* begin *
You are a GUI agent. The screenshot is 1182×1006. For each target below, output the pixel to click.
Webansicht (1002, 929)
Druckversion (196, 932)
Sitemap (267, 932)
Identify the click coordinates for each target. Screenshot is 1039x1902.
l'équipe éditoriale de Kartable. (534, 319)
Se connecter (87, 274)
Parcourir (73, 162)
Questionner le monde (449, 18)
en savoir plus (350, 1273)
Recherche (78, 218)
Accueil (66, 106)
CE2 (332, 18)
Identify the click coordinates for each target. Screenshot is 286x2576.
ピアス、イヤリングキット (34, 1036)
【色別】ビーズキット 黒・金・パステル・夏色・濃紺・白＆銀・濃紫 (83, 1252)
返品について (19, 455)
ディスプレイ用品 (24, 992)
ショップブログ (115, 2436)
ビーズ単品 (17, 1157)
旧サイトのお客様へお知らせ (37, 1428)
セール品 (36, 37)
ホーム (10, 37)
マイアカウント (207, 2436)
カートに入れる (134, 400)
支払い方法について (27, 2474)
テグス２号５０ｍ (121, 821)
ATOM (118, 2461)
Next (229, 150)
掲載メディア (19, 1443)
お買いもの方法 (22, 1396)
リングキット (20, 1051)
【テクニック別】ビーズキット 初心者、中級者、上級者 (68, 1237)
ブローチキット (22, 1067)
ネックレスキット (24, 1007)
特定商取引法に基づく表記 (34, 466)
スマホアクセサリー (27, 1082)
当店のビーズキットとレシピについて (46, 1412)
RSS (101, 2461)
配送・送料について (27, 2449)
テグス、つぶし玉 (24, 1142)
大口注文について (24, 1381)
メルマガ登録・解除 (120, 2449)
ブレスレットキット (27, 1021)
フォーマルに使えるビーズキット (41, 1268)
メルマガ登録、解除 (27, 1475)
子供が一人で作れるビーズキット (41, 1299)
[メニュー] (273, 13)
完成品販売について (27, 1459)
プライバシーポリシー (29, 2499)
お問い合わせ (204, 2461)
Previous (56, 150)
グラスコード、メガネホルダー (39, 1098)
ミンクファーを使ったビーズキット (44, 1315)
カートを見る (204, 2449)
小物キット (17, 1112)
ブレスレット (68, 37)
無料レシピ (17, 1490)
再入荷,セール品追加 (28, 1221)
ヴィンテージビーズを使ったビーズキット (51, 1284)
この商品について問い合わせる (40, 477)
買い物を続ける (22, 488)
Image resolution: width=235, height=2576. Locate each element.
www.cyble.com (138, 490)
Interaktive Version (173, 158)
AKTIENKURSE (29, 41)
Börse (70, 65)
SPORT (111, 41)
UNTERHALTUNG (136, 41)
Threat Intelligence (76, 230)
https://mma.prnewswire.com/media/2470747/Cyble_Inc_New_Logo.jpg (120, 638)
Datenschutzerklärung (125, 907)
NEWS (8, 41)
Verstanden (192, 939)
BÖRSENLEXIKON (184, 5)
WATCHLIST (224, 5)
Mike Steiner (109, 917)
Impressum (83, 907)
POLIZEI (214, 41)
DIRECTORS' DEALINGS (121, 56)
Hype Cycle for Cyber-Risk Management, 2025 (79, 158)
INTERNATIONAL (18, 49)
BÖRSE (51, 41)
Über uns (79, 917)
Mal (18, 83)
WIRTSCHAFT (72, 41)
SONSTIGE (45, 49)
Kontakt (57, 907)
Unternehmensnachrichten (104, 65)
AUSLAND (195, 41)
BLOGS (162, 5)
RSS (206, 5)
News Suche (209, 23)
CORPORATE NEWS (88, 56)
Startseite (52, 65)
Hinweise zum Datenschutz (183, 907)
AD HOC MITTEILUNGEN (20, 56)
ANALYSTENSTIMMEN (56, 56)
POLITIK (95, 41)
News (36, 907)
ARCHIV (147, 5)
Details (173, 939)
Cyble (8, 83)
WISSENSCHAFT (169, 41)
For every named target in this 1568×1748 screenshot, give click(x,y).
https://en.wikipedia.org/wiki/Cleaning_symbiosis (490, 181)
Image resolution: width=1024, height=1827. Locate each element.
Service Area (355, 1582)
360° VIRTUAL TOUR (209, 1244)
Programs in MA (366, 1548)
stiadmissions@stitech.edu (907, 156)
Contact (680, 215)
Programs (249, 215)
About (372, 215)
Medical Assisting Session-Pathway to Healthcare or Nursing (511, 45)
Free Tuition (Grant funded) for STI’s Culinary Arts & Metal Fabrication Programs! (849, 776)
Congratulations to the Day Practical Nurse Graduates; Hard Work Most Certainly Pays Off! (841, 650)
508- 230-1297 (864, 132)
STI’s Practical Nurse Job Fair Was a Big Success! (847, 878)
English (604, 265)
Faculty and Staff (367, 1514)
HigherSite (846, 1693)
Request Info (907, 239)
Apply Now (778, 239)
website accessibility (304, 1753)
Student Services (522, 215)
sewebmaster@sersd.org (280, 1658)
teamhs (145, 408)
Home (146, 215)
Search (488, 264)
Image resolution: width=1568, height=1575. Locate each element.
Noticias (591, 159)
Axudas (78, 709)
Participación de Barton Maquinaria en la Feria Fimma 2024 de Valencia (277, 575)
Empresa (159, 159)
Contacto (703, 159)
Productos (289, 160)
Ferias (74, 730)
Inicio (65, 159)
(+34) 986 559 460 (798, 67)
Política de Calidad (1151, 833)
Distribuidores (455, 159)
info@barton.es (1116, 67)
* end *
### [Instruction]
Take the lines from the one containing "Mal (18, 83)" through the end of the items and write them out again, requests included, adding -12 to every number in the answer coordinates.

### [Answer to this task]
Mal (6, 71)
WIRTSCHAFT (60, 29)
SONSTIGE (33, 37)
Kontakt (45, 895)
Unternehmensnachrichten (92, 53)
AUSLAND (183, 29)
BLOGS (150, -7)
RSS (194, -7)
News Suche (197, 11)
CORPORATE NEWS (76, 44)
Startseite (40, 53)
Hinweise zum Datenschutz (171, 895)
AD HOC MITTEILUNGEN (8, 44)
ANALYSTENSTIMMEN (44, 44)
POLITIK (83, 29)
News (24, 895)
ARCHIV (135, -7)
Details (161, 927)
Cyble (-4, 71)
WISSENSCHAFT (157, 29)
For every named target in this 1568×1748 screenshot, give click(x,y).
https://en.wikipedia.org/wiki/Cleaning_symbiosis (478, 169)
Image resolution: width=1024, height=1827. Locate each element.
Service Area (343, 1570)
360° VIRTUAL TOUR (197, 1232)
Programs in MA (354, 1536)
stiadmissions@stitech.edu (895, 144)
Contact (668, 203)
Programs (237, 203)
About (360, 203)
Medical Assisting Session-Pathway to Healthcare or Nursing (499, 33)
Free Tuition (Grant funded) for STI’s Culinary Arts & Metal Fabrication Programs! (837, 764)
Congratulations to the Day Practical Nurse Graduates; Hard Work Most Certainly Pays Off! (829, 638)
508- 230-1297 (852, 120)
STI’s Practical Nurse Job Fair Was a Big Success! (835, 866)
English (592, 253)
Faculty and Staff (355, 1502)
HigherSite (834, 1681)
Request Info (895, 227)
Apply Now (766, 227)
website accessibility (292, 1741)
Student Services (510, 203)
sewebmaster@sersd.org (268, 1646)
teamhs (133, 396)
Home (134, 203)
Search (476, 252)
Image resolution: width=1568, height=1575. Locate each element.
Noticias (579, 147)
Axudas (66, 697)
Participación de Barton Maquinaria en la Feria Fimma 2024 de Valencia (265, 563)
Empresa (147, 147)
Contacto (691, 147)
Productos (277, 148)
Ferias (62, 718)
Inicio (53, 147)
(+34) 986 559 460 (786, 55)
Política de Calidad (1139, 821)
Distribuidores (443, 147)
info@barton.es (1104, 55)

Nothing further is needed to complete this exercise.